# Analysis of New York City Green Taxi Data

### The objective

Programmatically download the NYC green taxi data from [here](https://s3.amazonaws.com/nyc-tlc/trip+data/green_tripdata_2015-09.csv)

Based on what you can find out about green taxis provide a count of how many transactions originate and terminate at one of the NYC area airports (JFK and LGA)

# Concerning green taxis 



The goal of the Boro Taxi program is to improve access to street-hail transportation throughout the five boroughs – especially for persons with disabilities and people who live or spend time in areas of New York City historically underserved by the yellow taxi industry.  These Boro Taxis are referred as Green Taxis

> [Boro Taxi drivers](http://www.nyc.gov/html/tlc/html/passenger/shl_passenger.shtml) can pick up passengers from the street in northern Manhattan (north of West 110th street and East 96th street), the Bronx, Queens (excluding the airports), Brooklyn and Staten Island and they may drop you off anywhere. Each vehicle is associated with a local car service that has been affiliated with the Boro Taxi program and can still participate in pre-arranged trips. Boro Taxi drivers can be dispatched to pick you up in northern Manhattan, the Bronx, Queens, Brooklyn and Staten Island and at the airports, but may not pick up any trips – pre-arranged or street hail – in the Manhattan exclusionary zone."

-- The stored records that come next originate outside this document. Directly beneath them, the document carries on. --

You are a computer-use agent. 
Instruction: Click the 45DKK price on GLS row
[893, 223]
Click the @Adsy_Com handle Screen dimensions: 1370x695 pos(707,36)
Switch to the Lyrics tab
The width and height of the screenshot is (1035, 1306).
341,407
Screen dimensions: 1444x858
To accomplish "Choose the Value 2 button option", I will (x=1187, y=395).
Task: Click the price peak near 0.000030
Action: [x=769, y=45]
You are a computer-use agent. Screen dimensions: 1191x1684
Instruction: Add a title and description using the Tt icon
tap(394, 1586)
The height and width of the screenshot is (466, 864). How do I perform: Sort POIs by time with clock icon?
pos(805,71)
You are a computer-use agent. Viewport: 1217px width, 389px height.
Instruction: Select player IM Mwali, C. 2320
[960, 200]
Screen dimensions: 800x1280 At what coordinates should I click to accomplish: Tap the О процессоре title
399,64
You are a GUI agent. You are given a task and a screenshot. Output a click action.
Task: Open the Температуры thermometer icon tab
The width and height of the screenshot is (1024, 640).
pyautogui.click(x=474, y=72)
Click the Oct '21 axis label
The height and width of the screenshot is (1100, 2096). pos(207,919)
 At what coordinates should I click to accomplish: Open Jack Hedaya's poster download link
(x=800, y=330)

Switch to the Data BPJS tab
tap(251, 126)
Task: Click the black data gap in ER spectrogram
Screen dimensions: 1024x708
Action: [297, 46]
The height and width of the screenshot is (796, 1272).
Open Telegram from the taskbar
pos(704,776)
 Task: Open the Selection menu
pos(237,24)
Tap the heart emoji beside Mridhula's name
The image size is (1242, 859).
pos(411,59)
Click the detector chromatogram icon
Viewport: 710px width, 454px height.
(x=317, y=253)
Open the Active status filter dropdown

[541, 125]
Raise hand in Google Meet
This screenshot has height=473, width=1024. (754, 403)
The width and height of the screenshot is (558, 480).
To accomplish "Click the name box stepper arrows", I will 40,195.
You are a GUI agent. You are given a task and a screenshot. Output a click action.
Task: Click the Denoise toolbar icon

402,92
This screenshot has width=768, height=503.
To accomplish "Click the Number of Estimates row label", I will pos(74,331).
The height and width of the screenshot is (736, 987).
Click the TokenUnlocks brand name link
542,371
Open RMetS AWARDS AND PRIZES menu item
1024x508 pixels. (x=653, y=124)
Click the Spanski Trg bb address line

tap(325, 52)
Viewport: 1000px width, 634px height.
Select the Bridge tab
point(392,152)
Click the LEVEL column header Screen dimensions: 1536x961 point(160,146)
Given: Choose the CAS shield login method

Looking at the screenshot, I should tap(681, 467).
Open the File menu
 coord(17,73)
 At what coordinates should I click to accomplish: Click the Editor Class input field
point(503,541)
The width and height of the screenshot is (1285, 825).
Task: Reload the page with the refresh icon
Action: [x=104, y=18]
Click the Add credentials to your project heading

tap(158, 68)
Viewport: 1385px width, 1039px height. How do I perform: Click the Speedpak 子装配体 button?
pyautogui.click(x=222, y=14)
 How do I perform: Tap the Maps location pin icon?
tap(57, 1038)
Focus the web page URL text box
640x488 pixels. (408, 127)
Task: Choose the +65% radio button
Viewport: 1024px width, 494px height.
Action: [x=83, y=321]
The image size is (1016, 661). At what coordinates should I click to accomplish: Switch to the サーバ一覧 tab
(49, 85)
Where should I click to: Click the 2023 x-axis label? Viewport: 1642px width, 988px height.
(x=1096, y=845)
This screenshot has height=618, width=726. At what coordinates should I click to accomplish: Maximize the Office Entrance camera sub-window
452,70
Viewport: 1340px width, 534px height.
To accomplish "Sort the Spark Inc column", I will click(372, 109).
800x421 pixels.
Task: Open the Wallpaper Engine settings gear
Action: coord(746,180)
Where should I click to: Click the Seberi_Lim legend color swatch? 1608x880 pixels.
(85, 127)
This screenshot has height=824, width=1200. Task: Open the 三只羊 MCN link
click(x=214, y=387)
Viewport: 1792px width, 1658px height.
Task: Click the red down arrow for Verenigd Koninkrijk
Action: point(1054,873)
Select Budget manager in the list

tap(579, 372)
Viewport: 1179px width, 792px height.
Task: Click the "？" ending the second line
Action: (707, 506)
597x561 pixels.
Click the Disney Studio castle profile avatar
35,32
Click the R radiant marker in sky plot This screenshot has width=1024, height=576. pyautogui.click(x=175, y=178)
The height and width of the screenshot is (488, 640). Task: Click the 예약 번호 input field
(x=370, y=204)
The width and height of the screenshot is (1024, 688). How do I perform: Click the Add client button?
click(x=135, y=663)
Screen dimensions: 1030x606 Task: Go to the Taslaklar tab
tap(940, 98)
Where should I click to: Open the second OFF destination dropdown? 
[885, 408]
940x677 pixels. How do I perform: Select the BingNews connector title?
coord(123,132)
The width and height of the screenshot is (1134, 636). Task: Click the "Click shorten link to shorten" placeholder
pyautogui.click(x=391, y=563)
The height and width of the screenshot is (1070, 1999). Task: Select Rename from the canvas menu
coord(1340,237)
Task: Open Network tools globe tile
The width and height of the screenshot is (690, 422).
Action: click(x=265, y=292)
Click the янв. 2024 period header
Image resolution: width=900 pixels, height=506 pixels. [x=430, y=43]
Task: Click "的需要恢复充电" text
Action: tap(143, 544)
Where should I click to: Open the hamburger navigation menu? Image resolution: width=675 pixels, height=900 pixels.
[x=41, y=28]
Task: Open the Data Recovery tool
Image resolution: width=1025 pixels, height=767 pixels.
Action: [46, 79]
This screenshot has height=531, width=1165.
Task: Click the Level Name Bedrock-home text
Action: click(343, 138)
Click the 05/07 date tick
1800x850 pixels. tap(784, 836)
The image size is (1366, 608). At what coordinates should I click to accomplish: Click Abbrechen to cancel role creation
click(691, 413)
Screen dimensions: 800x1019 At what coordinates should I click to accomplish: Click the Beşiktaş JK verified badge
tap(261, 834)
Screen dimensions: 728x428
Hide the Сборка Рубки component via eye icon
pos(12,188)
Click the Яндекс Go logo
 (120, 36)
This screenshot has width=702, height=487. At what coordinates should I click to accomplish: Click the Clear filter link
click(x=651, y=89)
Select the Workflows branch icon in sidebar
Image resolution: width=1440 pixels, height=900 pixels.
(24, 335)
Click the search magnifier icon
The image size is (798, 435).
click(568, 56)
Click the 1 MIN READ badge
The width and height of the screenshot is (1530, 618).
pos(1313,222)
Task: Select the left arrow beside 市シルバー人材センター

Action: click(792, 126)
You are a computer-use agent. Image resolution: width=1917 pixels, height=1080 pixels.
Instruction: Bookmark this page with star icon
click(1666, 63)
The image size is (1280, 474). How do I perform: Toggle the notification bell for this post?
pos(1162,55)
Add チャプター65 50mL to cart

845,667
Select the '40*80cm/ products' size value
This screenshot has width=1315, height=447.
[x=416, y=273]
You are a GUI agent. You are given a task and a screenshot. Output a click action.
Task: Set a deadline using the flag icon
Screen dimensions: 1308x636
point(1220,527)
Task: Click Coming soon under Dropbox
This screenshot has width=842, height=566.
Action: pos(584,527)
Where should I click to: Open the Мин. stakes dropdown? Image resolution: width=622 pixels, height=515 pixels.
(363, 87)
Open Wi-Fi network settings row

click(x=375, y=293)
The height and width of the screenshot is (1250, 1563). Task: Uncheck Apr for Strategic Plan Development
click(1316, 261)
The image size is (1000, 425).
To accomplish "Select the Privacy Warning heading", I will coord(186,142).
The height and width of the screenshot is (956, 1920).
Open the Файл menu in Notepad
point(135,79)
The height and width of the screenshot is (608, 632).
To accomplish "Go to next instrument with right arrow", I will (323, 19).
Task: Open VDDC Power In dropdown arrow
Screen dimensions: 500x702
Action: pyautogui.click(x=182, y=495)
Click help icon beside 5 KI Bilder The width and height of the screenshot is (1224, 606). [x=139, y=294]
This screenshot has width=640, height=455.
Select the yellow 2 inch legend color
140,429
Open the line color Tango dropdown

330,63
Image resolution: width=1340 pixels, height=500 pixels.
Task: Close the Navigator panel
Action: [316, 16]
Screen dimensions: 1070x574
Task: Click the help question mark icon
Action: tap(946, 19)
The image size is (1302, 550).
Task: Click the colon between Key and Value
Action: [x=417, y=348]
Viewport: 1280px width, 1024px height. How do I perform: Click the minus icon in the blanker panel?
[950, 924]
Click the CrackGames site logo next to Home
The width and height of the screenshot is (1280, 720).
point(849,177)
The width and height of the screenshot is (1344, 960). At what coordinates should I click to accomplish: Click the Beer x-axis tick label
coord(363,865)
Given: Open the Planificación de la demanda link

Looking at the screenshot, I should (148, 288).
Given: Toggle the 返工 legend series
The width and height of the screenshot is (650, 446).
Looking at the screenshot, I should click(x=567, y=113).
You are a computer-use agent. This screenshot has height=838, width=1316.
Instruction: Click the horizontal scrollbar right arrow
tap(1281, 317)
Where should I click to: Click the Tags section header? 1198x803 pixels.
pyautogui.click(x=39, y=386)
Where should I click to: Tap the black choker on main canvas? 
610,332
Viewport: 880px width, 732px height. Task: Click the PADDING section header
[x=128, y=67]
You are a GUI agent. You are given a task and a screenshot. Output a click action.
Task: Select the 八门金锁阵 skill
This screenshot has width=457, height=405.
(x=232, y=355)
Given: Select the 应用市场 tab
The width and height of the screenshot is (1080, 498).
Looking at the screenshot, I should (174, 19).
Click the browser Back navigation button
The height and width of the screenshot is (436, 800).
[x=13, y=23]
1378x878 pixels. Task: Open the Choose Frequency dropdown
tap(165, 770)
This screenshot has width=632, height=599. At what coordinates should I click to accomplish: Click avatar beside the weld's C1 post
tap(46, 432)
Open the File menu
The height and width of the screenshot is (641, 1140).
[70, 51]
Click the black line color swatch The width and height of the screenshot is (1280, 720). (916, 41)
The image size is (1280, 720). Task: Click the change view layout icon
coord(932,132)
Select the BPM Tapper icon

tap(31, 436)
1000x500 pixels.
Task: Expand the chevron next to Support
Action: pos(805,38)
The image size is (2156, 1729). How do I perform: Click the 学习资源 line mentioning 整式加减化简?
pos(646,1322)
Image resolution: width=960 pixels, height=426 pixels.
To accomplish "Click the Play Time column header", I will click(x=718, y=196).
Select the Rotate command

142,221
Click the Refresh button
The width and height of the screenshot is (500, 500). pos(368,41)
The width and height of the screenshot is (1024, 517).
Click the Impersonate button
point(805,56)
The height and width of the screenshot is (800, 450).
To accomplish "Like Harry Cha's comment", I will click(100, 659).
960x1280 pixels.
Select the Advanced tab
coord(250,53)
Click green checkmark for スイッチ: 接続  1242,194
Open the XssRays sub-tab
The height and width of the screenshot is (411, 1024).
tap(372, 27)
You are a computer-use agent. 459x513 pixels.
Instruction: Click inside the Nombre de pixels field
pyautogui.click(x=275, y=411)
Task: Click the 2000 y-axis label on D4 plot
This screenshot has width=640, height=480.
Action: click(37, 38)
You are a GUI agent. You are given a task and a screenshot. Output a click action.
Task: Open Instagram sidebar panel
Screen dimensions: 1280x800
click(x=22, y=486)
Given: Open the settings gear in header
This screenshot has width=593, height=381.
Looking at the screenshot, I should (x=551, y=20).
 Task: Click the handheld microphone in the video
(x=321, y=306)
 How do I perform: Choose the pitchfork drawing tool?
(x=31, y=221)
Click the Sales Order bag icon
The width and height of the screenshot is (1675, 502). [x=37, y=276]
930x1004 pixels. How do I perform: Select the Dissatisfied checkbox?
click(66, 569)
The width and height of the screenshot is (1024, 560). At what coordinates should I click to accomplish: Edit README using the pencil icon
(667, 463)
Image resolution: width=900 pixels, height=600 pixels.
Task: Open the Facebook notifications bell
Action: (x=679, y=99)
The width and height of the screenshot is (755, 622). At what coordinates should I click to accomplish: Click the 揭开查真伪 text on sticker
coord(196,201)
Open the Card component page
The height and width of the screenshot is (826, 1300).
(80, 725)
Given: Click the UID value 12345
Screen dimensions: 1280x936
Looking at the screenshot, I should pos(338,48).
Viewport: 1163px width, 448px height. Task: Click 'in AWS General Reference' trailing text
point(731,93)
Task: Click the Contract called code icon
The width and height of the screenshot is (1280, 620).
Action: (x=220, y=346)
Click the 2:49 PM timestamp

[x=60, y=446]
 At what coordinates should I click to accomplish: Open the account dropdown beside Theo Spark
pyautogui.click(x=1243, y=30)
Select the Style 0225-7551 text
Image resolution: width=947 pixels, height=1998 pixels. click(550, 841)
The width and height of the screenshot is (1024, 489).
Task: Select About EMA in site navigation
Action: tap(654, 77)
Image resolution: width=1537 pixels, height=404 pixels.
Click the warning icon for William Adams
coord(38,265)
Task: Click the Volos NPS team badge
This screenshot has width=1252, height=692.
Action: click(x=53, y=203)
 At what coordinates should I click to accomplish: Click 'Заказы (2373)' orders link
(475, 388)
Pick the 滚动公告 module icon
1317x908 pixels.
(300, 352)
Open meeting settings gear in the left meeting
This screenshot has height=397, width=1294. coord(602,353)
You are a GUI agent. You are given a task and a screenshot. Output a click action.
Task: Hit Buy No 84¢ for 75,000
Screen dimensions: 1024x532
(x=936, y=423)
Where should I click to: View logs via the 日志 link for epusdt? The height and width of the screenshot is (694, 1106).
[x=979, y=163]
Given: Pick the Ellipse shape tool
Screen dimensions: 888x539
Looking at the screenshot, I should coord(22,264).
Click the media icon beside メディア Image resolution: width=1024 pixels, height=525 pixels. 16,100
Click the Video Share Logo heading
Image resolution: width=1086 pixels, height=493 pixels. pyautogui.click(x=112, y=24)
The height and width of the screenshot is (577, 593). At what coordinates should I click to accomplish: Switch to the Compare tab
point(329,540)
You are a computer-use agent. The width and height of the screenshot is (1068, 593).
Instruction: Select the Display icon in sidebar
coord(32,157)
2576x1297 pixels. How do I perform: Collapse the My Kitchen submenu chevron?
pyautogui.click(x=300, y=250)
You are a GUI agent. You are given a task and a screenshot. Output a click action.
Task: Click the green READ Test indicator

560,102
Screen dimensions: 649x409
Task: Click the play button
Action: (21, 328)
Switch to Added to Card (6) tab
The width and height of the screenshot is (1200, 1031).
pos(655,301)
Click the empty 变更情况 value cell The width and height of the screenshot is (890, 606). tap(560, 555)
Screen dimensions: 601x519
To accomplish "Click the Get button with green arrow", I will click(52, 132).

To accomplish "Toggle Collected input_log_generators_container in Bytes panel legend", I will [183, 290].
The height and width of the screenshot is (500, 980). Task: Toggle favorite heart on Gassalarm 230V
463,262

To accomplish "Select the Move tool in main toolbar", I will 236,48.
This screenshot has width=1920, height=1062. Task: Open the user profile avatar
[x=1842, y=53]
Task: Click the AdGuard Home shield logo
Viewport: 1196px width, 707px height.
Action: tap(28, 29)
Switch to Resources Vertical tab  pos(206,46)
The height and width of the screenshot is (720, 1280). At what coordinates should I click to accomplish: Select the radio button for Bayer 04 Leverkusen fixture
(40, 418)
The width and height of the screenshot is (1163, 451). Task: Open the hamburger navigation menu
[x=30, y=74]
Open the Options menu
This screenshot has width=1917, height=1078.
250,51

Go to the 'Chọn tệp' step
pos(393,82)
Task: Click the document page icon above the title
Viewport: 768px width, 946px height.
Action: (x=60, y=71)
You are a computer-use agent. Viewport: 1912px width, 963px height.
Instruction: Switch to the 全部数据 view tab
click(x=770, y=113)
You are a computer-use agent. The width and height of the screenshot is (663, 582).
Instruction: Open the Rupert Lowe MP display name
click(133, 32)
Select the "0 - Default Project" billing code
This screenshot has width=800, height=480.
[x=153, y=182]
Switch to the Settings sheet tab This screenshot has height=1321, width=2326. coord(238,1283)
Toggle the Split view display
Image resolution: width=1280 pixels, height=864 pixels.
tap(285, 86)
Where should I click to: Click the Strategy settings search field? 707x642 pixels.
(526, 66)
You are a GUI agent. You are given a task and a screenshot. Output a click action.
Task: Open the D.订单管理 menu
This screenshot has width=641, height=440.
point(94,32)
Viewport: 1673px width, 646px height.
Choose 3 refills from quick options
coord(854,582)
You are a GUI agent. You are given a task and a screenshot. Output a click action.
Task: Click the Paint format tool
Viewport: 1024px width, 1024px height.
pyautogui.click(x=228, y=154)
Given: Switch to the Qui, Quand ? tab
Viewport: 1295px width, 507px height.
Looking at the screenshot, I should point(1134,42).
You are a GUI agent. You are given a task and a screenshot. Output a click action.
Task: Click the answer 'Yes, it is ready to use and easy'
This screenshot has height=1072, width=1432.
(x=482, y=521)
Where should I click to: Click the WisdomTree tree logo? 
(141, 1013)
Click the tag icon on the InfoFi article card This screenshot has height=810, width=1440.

Another article I came across in Forbes provides similar details [information](https://www.forbes.com/sites/johngiuffo/2013/09/30/nycs-new-green-taxis-what-you-should-know/#1b90ebc32a28) on fares which Green Taxis may pick up - 
> The rules for the owners of the new 'Boro Taxis,' as the green ones are dubbed, are simple: they are not allowed to pick up street hails on the home turf, as it were, of the yellow taxi – Manhattan below 110th St. on the West Side, and below 96th St. on the East Side, or at either LaGuardia or JFK airports. Otherwise, they can ply the streets anywhere else in the city, and can also be on call through a dispatcher.

See below for a map highlighting the areas described above. Again, no fares may be picked up in the Yellow area.  The boro taxis have full reign over the "Green" area, and they may pick up prearranged fares from JFK and Laguardia (Grey area).  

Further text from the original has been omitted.